Successivamente si può puntare a raggiungere il consumatore finale, mettendo in campo un ampio mix di attività di trade marketing e comunicazione. È molto utile dare visibilità al prodotto in eventi promozionali così come niente è più efficace del consiglio dell’enotecario o del winelover nella propria cerchia di amicizie: il prodotto deve essere presente nel mercato, deve essere provato e apprezzato, alimentando il circolo virtuoso di domanda e offerta. 

Sviluppare poi una relazione con giornalisti, opinion leader e professionisti del settore è un passaggio obbligato: recentemente abbiamo deciso di ingaggiare un ufficio stampa a New York, che copre anche l’area californiana e la Florida.

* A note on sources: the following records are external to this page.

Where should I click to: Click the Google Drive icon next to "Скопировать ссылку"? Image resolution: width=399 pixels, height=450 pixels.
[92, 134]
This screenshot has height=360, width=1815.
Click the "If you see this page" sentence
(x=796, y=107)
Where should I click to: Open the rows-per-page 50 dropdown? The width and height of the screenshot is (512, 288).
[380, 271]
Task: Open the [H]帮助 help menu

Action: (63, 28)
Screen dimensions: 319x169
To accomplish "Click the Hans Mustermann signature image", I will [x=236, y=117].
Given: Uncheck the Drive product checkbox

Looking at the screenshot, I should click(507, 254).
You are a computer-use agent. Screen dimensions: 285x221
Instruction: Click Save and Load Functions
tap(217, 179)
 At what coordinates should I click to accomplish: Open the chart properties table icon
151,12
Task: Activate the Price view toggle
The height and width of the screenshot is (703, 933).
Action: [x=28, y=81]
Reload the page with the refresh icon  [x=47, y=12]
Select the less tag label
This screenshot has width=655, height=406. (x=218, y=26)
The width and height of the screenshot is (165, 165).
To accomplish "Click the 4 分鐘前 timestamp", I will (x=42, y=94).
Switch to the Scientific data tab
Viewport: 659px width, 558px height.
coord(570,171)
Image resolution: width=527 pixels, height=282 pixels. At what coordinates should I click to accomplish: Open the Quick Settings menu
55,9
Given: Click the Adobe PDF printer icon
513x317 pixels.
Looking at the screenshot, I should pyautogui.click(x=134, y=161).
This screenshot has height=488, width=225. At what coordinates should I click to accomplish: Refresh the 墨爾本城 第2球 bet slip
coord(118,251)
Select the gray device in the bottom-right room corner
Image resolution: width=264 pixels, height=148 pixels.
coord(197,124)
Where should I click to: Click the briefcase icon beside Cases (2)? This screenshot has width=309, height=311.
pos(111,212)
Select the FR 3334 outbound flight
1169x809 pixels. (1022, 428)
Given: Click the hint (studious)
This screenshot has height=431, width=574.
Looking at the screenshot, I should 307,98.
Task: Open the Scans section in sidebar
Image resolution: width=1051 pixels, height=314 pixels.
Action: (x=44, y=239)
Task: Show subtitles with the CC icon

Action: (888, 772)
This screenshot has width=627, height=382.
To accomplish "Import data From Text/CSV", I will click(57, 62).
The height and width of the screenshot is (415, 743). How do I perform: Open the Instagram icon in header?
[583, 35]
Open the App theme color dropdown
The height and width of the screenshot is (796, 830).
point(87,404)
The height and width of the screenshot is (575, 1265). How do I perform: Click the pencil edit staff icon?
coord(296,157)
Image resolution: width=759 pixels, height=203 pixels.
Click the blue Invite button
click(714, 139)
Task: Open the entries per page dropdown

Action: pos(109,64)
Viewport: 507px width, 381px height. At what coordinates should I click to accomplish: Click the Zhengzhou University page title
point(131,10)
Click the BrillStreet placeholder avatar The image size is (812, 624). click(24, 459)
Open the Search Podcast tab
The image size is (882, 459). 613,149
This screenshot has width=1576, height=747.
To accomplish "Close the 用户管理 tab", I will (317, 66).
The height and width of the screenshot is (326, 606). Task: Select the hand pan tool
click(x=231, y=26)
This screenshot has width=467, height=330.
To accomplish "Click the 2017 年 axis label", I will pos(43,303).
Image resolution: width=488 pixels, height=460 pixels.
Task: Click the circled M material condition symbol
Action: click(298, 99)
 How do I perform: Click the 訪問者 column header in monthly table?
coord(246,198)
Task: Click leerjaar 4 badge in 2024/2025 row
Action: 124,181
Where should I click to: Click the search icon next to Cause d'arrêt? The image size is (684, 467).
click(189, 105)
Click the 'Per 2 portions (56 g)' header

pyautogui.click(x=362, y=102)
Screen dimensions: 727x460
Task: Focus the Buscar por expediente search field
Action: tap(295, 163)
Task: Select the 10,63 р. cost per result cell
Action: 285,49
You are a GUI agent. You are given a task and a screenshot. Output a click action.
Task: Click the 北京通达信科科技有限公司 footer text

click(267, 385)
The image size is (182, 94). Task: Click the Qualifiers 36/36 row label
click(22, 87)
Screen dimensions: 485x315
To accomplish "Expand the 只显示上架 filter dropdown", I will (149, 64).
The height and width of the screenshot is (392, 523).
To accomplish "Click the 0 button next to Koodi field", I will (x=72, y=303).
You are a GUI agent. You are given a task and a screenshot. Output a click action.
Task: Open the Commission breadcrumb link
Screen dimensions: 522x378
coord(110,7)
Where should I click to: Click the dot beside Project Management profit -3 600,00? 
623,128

La nostra strategia si è evoluta nel tempo anche nell’approccio alla ristorazione: se molti anni fa eravamo principalmente focalizzati su quella italiana, che peraltro negli ultimi quindici-venti anni ha incrementato di molto la qualità media, oggi crediamo che la vera frontiera dell’on-premise sia la ristorazione internazionale. 

Uno stretto vincolo di pairing tra vino italiano e cibo italiano rischierebbe infatti di limitare le nostre opportunità. Oggi, invece, siamo molto stimolati dalla possibilità di abbinamenti sorprendenti: le sfiziose chicken wings, da abbinare ai nostri bianchi freschi e piacevoli, oppure il tradizionale hamburger di manzo, che si sposa bene con un rosso dal gusto internazionale, che sia caratterizzato da grande equilibrio tra struttura, piacevolezza e persistenza. 

Un altro compito che ci siamo prefissati è quello di raggiungere i consumatori con le strategie più adatte: la comunicazione digitale, per esempio, ci ha dato una grande mano per incrementare la nostra notorietà ed il posizionamento di marca.

La comunicazione attraverso i social, però, richiede un grandissimo impegno di “produzione dei contenuti” e considerata l’attenzione che vi mettiamo, abbiamo la sensazione di essere diventati “gli editori di noi stessi”: un compito sfidante ma che ci gratifica molto, considerati i risultati raggiunti. Siamo infatti la quarta azienda più “instagrammata” al mondo, prima tra le italiane e davanti a tutte le francesi, con i nostri 65.445 hashtag: a dirlo è stata CV Villas, agenzia internazionale con sede a Londra, specializzata nel turismo di lusso.

Per un’azienda come la nostra passare da una fase all’altra del go-to-market ha richiesto decenni: una strategia che è stata supportata da una visione appassionata e da tanti investimenti pianificati con un orizzonte temporale molto ampio. In tal senso, il nostro essere un’azienda familiare è stato certamente un fattore competitivo di successo.